# [Stored items]
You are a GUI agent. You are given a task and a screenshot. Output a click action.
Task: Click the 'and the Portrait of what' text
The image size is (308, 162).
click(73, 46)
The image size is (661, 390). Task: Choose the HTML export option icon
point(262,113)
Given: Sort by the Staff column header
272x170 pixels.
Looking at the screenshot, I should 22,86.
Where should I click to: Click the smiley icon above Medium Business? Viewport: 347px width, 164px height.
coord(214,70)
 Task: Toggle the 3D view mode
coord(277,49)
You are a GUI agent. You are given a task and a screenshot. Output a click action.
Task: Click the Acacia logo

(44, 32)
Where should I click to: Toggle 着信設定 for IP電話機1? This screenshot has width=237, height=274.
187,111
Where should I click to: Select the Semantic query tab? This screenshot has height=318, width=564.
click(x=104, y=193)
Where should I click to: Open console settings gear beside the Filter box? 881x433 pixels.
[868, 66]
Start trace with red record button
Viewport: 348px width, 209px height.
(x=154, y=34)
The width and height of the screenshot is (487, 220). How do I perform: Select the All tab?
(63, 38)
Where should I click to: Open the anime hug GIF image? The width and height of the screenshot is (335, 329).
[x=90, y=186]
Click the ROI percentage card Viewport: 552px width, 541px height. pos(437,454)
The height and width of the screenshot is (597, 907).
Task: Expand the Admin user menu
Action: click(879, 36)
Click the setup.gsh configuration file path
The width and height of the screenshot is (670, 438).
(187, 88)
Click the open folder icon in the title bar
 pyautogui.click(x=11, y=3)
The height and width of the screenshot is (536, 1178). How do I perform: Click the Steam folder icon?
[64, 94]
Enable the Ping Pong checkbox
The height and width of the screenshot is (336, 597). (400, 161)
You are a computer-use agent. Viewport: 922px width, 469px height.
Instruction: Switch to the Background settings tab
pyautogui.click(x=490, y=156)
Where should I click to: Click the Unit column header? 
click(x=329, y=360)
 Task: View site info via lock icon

# [What you have to do]
The lines from the one containing "Click the ROI" through the last line of the records are to be transcribed exactly, with nothing else added.

# [Exercise response]
Click the ROI percentage card Viewport: 552px width, 541px height. pos(437,454)
The height and width of the screenshot is (597, 907).
Task: Expand the Admin user menu
Action: click(879, 36)
Click the setup.gsh configuration file path
The width and height of the screenshot is (670, 438).
(187, 88)
Click the open folder icon in the title bar
 pyautogui.click(x=11, y=3)
The height and width of the screenshot is (536, 1178). How do I perform: Click the Steam folder icon?
[64, 94]
Enable the Ping Pong checkbox
The height and width of the screenshot is (336, 597). (400, 161)
You are a computer-use agent. Viewport: 922px width, 469px height.
Instruction: Switch to the Background settings tab
pyautogui.click(x=490, y=156)
Where should I click to: Click the Unit column header? 
click(x=329, y=360)
 Task: View site info via lock icon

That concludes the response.